The designer of Ghana’s National Cathedral, David Adjaye, has said he expects the National Cathedral to embody much more than a place of Christian worship.
The renowned architect said the cathedral has the potential to be a multifaith edifice.
“The building, in thinking about it is not just about making a church. It is really a State space that can celebrate spiritual things and can be multi-faith… it can be absolutely about expressing the spirituality of the nation,” he said on Citi TV’s Face to Face.
“The building also is a place of education. It is about teaching, music, religious studies, about engagement, it’s about a learning centre, it’s about a museum and its really offering another kind of opportunity in the Accra landscape,” Mr. Adjaye said.
President Nana Akufo-Addo cut the sod for the construction of the national cathedral for on March 6, 2017, as part of events that marked Ghana’s 60th-anniversary celebration.
It is envisioned by his administration to serve as a national non-denominational Christian worship centre for the country.
The reception towards the cathedral from Ghanaians has been mixed.
Whilst it has been generally received well by the Christian community, the government faced some criticism over its priorities. The project has even been hit with a lawsuit.
This is despite the government saying private institutions will fund the 5,000 capacity seater project.
An 11-member committee has been tasked to raise funds for the project.
Knighted by the Queen of England for his exceptional services in architecture, Mr. Adjaye said he welcomes the varying opinions on the matter.
“I think that that’s healthy because it means that there is a debate in society about it. But the true merit of what this project will be when it’s built and people see what it does,” he stated.

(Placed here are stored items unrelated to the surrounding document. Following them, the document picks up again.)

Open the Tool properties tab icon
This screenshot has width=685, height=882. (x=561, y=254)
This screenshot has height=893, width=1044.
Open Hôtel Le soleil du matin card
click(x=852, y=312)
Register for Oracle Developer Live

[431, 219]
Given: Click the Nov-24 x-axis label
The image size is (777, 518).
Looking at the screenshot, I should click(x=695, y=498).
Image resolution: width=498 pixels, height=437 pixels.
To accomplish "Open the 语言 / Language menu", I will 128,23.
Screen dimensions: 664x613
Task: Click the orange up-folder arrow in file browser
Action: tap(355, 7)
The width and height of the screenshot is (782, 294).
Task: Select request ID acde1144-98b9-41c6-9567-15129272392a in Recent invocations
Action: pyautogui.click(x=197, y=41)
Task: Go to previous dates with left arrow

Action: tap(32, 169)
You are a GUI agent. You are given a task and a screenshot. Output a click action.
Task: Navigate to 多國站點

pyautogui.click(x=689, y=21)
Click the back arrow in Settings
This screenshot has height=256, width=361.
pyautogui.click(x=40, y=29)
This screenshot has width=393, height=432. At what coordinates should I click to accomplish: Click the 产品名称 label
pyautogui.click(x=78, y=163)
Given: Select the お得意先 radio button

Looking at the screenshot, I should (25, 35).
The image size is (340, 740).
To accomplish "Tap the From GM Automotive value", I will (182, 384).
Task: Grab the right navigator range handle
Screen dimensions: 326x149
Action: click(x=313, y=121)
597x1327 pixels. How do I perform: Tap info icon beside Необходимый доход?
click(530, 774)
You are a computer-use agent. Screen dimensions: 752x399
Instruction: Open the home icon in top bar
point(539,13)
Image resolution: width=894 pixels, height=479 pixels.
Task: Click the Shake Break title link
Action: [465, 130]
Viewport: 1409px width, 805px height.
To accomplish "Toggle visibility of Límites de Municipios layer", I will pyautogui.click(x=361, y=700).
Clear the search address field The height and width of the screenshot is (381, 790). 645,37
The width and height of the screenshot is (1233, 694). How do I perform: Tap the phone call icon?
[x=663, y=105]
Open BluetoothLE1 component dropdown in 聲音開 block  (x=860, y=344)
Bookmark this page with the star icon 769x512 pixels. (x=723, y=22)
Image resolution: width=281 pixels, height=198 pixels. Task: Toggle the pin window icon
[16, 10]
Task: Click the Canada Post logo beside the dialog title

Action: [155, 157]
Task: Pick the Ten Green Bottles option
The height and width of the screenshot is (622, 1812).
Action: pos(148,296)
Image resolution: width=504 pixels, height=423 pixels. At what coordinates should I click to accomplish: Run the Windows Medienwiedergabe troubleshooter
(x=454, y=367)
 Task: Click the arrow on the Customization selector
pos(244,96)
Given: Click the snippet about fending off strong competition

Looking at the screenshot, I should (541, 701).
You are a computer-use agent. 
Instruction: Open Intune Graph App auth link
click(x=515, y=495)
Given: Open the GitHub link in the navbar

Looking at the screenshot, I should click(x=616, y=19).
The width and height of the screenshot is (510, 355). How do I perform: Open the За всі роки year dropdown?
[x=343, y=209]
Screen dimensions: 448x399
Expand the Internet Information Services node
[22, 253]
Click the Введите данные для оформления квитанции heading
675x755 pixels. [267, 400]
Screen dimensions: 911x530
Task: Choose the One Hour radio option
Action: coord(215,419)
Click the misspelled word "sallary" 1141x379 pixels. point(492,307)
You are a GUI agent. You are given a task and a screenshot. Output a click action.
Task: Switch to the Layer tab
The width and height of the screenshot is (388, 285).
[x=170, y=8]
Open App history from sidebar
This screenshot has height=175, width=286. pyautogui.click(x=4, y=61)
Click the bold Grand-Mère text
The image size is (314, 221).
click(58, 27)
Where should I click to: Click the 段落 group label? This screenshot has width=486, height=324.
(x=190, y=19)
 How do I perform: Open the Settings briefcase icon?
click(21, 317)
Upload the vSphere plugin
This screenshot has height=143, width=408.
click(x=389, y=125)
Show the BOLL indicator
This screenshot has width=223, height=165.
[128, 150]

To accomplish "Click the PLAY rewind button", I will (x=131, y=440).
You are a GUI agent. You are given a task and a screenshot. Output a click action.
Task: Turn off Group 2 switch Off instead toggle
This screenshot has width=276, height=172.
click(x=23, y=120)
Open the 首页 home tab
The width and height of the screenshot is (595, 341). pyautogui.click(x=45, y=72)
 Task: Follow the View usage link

He also maintained that Ghana stands to gain an immense amount from the execution of the project.
“It will be an extraordinary employment generator. It will lift skills. It will bring new technologies to this country that are not present. It will elevate us in the world stage as an African country that believes in progress and uses its people to deliver that progress.”
Criticism of national cathedral
When President Akufo-Addo cut sod for the construction of the cathedral, critics said the facility is unnecessary considering that Ghana was a secular state.
Others said the government appears to be interfering in religious affairs with the project.
Also, a member of the Convention People’s Party (CPP), James Kwabena Bomfeh, filed a suit at the Supreme Court challenging the decision to build the cathedral, saying that the country as a secular state must not be seen to be getting involved in religious activities such as building a Christian Cathedral and facilitation of Muslim’s pilgrimage to Mecca.
The plan to relocate judges from their Ridge Roundabout residence in Accra to make way for the construction of the 5,000-seater Cathedral brought the project back into focus.
The Coalition of Muslim Organisations, Ghana (COMOG), has also chastised the government for its involvement in religious matters in a secular state.